• [TASK GOAL] Go through the data and copy each line where the string "computer" appears.

[Collected data]
★ ★ ★ ★

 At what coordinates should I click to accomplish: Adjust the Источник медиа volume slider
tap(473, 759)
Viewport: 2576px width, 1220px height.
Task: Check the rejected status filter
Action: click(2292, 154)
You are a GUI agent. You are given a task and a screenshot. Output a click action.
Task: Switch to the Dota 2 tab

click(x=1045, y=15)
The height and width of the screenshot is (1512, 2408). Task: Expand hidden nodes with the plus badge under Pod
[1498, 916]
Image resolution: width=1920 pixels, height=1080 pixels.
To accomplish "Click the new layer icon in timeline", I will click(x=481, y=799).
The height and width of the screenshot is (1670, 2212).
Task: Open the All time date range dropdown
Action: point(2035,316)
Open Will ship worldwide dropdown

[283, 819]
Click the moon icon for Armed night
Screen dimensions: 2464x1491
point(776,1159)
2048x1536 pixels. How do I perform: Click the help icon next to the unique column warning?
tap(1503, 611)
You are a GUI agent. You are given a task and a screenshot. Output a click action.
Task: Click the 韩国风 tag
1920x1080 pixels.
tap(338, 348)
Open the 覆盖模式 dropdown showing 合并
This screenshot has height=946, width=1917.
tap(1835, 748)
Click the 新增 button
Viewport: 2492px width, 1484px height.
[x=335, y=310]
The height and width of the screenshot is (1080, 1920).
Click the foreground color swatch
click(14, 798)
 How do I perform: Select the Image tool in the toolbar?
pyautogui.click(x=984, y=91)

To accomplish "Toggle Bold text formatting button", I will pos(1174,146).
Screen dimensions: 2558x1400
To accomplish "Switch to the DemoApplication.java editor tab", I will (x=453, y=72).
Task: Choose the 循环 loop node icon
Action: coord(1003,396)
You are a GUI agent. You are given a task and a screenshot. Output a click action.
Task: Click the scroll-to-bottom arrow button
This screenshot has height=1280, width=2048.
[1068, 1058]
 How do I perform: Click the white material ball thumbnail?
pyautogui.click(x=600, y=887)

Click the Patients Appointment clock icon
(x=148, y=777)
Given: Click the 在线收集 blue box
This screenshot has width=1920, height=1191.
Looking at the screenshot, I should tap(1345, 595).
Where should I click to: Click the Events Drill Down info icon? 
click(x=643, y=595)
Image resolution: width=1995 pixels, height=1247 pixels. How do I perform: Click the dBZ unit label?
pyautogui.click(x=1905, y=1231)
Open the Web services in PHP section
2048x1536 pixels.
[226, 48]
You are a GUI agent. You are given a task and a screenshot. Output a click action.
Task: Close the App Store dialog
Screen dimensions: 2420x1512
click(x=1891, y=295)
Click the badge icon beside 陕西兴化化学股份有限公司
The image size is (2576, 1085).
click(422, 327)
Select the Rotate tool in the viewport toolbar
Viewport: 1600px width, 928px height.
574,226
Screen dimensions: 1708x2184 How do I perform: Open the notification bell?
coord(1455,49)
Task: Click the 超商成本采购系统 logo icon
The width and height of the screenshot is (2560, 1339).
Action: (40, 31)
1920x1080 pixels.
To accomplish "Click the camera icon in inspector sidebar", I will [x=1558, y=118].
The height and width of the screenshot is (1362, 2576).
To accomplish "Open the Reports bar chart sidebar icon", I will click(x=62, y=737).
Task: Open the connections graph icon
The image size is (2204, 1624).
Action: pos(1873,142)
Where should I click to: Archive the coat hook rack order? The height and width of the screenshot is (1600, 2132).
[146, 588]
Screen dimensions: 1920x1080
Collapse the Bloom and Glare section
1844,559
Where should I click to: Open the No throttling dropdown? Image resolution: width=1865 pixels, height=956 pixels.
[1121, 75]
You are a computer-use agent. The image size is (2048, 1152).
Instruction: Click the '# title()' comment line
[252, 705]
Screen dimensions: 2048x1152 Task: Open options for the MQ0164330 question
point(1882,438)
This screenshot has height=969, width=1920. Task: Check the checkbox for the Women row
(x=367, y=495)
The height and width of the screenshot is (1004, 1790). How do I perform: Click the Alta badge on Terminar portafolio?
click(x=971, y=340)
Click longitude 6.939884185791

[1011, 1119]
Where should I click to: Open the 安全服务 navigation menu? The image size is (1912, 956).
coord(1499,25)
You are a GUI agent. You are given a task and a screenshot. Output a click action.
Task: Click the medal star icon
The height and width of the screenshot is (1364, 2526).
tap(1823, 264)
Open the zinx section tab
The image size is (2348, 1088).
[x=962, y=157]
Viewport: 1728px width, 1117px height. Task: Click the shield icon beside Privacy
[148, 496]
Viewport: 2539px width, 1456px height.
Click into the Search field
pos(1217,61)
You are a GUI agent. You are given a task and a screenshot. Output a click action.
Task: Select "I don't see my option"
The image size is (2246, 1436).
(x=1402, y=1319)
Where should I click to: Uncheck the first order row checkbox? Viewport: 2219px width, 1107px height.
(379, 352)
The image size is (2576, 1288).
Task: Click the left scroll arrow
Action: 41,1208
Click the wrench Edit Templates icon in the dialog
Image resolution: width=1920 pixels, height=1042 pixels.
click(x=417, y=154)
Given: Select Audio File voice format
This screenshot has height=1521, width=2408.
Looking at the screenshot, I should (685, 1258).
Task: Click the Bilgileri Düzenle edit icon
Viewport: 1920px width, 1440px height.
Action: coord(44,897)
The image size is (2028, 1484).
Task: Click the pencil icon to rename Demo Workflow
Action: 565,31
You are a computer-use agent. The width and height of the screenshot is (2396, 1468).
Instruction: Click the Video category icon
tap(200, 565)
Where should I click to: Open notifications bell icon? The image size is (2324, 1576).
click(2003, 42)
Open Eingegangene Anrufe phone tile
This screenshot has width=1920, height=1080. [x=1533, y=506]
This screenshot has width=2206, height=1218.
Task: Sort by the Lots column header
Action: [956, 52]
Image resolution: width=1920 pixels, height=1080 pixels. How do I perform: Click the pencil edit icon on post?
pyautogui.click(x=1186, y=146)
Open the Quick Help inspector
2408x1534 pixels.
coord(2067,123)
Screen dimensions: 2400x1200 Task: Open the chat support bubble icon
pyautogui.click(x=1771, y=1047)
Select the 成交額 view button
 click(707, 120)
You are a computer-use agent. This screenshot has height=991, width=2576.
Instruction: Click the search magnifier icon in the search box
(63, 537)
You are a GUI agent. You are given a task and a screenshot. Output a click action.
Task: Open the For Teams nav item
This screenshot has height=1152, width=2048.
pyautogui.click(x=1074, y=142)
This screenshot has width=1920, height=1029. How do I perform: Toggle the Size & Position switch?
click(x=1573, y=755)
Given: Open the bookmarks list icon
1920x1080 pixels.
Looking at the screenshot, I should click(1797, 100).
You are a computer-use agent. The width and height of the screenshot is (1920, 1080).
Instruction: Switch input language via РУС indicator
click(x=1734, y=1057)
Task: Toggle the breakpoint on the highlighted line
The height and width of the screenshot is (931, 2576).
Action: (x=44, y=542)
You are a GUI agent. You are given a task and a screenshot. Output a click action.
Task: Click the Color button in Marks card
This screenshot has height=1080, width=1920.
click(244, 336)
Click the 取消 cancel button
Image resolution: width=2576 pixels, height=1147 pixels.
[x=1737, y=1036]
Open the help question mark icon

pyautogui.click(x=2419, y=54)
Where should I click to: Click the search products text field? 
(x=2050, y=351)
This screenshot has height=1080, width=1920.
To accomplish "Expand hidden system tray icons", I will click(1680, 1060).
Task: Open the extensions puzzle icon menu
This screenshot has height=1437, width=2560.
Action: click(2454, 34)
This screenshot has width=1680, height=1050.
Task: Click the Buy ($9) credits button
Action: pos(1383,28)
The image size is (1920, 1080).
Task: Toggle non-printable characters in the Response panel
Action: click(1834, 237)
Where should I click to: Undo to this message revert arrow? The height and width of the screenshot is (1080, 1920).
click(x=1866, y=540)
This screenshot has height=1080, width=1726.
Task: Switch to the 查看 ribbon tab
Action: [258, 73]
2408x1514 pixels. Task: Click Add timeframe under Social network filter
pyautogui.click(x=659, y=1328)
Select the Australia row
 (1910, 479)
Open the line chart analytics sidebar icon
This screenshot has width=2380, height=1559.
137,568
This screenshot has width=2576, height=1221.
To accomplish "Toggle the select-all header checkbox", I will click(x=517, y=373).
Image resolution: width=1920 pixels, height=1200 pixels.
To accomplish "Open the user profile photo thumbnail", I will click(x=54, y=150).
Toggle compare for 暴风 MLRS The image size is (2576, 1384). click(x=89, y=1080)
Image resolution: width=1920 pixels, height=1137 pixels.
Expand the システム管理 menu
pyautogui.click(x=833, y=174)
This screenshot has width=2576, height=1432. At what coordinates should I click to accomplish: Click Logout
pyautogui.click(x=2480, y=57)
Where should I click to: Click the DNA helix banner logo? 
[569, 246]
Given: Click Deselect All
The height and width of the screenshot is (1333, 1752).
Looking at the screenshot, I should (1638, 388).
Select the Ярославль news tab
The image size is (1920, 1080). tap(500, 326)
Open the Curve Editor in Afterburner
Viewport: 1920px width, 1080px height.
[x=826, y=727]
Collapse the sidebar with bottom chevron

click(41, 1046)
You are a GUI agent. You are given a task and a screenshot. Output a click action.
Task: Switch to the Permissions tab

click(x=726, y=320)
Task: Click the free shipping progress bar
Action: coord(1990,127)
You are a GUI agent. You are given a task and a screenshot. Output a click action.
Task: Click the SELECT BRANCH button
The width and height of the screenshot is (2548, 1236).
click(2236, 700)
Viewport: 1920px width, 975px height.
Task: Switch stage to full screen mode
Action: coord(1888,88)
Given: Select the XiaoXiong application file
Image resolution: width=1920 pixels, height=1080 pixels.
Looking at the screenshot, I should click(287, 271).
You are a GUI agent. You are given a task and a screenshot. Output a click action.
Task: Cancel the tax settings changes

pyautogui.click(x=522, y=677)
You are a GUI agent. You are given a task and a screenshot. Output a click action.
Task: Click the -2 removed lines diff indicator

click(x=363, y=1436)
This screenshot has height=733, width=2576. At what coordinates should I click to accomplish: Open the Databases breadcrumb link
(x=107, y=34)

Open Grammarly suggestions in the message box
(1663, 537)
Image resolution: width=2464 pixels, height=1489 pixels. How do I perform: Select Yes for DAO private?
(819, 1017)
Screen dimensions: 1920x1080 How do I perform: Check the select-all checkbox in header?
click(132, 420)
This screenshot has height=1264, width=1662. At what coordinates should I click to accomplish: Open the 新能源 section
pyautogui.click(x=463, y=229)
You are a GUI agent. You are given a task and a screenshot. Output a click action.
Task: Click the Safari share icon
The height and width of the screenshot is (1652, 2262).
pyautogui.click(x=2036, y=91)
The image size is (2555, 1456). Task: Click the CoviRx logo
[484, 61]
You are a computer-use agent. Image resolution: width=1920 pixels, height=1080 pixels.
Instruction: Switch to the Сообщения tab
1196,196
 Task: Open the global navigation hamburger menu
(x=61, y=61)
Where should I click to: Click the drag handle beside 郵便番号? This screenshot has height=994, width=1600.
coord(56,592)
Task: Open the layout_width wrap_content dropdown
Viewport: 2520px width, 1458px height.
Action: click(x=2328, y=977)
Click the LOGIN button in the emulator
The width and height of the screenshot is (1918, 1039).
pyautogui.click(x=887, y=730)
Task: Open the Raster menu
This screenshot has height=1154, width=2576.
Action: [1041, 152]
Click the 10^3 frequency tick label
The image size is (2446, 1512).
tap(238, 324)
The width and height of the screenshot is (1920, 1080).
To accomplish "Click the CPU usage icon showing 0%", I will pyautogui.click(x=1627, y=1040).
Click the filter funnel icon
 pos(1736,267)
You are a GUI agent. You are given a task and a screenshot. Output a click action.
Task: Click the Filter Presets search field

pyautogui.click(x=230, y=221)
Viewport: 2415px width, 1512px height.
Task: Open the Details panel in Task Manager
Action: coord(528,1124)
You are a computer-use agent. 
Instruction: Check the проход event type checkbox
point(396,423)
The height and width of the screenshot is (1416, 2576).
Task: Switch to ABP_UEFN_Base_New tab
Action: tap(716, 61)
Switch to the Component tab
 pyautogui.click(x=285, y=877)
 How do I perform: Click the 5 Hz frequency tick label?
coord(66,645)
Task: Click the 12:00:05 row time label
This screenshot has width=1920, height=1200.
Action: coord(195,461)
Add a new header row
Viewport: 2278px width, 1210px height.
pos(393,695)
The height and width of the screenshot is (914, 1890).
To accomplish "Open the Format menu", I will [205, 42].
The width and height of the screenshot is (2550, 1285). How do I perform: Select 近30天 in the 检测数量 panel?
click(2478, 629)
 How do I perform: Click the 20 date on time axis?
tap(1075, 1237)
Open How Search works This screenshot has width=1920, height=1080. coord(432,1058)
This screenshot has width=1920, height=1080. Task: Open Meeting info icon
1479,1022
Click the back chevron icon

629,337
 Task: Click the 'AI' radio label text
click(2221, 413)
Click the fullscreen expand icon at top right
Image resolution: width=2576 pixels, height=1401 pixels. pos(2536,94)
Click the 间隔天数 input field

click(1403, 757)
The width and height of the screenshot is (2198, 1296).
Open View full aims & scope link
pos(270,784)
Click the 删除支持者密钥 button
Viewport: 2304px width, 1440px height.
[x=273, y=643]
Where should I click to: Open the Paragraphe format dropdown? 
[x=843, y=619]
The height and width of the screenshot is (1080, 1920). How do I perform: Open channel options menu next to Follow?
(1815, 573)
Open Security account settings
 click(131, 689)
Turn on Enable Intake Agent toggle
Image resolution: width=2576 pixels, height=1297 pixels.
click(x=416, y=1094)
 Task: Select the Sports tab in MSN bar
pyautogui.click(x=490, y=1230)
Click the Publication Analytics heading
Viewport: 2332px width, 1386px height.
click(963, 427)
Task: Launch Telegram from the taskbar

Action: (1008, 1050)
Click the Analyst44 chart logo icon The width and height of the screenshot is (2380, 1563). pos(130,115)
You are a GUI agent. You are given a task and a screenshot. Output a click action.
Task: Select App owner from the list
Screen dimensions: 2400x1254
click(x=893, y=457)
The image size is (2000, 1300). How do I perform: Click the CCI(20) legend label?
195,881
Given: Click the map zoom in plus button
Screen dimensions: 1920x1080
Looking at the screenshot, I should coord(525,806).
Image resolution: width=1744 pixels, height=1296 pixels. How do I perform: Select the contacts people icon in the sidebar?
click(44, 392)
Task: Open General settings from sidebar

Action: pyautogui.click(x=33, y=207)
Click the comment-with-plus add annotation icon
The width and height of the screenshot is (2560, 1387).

★ ★ ★ ★

• [ANSWER BOX]
You are a computer-use agent. The image size is (2048, 1152).
You are a computer-use agent. The width and height of the screenshot is (2396, 1468).
You are a computer-use agent. This screenshot has height=991, width=2576.
You are a computer-use agent. The width and height of the screenshot is (1920, 1080).
You are a computer-use agent. Image resolution: width=1920 pixels, height=1080 pixels.
You are a computer-use agent. 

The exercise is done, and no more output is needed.